**DATA TO PROCESS**.

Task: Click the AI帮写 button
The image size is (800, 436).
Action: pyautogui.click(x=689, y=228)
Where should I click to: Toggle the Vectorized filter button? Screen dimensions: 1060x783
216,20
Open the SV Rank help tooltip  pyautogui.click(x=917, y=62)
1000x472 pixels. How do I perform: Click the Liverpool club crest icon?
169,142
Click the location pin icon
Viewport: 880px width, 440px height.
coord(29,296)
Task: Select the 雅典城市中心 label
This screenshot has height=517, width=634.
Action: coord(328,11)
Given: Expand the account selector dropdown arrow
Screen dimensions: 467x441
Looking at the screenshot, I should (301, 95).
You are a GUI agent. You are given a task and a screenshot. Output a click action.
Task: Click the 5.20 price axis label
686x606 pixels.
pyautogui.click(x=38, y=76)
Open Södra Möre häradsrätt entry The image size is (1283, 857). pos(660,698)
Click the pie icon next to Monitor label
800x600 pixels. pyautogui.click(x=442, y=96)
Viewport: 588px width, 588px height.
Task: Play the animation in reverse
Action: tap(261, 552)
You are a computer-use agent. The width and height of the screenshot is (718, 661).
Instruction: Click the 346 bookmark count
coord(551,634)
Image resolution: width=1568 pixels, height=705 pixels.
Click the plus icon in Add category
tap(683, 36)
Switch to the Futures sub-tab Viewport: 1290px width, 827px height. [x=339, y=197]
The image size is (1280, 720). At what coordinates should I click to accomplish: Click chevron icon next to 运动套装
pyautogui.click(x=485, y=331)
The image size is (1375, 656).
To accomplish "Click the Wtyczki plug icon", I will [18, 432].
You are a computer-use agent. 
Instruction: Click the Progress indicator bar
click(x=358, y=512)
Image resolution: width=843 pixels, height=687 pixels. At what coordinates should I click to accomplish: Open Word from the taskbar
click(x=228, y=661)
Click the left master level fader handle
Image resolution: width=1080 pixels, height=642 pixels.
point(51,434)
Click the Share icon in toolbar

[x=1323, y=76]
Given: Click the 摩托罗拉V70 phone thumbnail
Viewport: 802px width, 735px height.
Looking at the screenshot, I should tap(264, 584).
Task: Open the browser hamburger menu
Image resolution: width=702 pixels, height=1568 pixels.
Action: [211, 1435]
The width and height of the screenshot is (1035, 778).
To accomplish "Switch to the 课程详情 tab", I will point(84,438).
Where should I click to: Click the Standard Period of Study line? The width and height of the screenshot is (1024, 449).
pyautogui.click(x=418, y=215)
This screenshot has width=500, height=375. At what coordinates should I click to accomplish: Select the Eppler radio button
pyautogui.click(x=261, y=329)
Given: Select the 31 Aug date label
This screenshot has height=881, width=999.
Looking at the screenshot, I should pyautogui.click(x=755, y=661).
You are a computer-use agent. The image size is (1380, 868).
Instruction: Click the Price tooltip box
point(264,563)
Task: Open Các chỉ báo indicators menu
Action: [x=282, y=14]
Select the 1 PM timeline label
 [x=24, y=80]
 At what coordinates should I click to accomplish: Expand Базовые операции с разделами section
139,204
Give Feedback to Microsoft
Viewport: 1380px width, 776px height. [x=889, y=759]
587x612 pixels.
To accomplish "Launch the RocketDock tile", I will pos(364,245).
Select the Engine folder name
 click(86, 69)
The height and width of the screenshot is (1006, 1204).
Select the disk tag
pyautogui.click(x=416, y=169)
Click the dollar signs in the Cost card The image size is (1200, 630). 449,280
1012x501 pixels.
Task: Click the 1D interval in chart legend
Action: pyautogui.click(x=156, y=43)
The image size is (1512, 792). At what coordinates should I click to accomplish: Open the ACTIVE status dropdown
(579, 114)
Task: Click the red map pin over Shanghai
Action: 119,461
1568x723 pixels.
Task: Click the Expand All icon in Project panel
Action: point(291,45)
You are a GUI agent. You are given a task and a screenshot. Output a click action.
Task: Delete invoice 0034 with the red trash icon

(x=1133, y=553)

**TASK INSTRUCTIONS**.
Without changing a word, restate the whole listing.

**TASK RESPONSE**.
Task: Click the AI帮写 button
The image size is (800, 436).
Action: pyautogui.click(x=689, y=228)
Where should I click to: Toggle the Vectorized filter button? Screen dimensions: 1060x783
216,20
Open the SV Rank help tooltip  pyautogui.click(x=917, y=62)
1000x472 pixels. How do I perform: Click the Liverpool club crest icon?
169,142
Click the location pin icon
Viewport: 880px width, 440px height.
coord(29,296)
Task: Select the 雅典城市中心 label
This screenshot has height=517, width=634.
Action: coord(328,11)
Given: Expand the account selector dropdown arrow
Screen dimensions: 467x441
Looking at the screenshot, I should (301, 95).
You are a GUI agent. You are given a task and a screenshot. Output a click action.
Task: Click the 5.20 price axis label
686x606 pixels.
pyautogui.click(x=38, y=76)
Open Södra Möre häradsrätt entry The image size is (1283, 857). pos(660,698)
Click the pie icon next to Monitor label
800x600 pixels. pyautogui.click(x=442, y=96)
Viewport: 588px width, 588px height.
Task: Play the animation in reverse
Action: tap(261, 552)
You are a computer-use agent. The width and height of the screenshot is (718, 661).
Instruction: Click the 346 bookmark count
coord(551,634)
Image resolution: width=1568 pixels, height=705 pixels.
Click the plus icon in Add category
tap(683, 36)
Switch to the Futures sub-tab Viewport: 1290px width, 827px height. [x=339, y=197]
The image size is (1280, 720). At what coordinates should I click to accomplish: Click chevron icon next to 运动套装
pyautogui.click(x=485, y=331)
The image size is (1375, 656).
To accomplish "Click the Wtyczki plug icon", I will [18, 432].
You are a computer-use agent. 
Instruction: Click the Progress indicator bar
click(x=358, y=512)
Image resolution: width=843 pixels, height=687 pixels. At what coordinates should I click to accomplish: Open Word from the taskbar
click(x=228, y=661)
Click the left master level fader handle
Image resolution: width=1080 pixels, height=642 pixels.
point(51,434)
Click the Share icon in toolbar

[x=1323, y=76]
Given: Click the 摩托罗拉V70 phone thumbnail
Viewport: 802px width, 735px height.
Looking at the screenshot, I should tap(264, 584).
Task: Open the browser hamburger menu
Image resolution: width=702 pixels, height=1568 pixels.
Action: [211, 1435]
The width and height of the screenshot is (1035, 778).
To accomplish "Switch to the 课程详情 tab", I will point(84,438).
Where should I click to: Click the Standard Period of Study line? The width and height of the screenshot is (1024, 449).
pyautogui.click(x=418, y=215)
This screenshot has width=500, height=375. At what coordinates should I click to accomplish: Select the Eppler radio button
pyautogui.click(x=261, y=329)
Given: Select the 31 Aug date label
This screenshot has height=881, width=999.
Looking at the screenshot, I should pyautogui.click(x=755, y=661).
You are a computer-use agent. The image size is (1380, 868).
Instruction: Click the Price tooltip box
point(264,563)
Task: Open Các chỉ báo indicators menu
Action: [x=282, y=14]
Select the 1 PM timeline label
 [x=24, y=80]
 At what coordinates should I click to accomplish: Expand Базовые операции с разделами section
139,204
Give Feedback to Microsoft
Viewport: 1380px width, 776px height. [x=889, y=759]
587x612 pixels.
To accomplish "Launch the RocketDock tile", I will pos(364,245).
Select the Engine folder name
 click(86, 69)
The height and width of the screenshot is (1006, 1204).
Select the disk tag
pyautogui.click(x=416, y=169)
Click the dollar signs in the Cost card The image size is (1200, 630). 449,280
1012x501 pixels.
Task: Click the 1D interval in chart legend
Action: pyautogui.click(x=156, y=43)
The image size is (1512, 792). At what coordinates should I click to accomplish: Open the ACTIVE status dropdown
(579, 114)
Task: Click the red map pin over Shanghai
Action: 119,461
1568x723 pixels.
Task: Click the Expand All icon in Project panel
Action: point(291,45)
You are a GUI agent. You are given a task and a screenshot. Output a click action.
Task: Delete invoice 0034 with the red trash icon

(x=1133, y=553)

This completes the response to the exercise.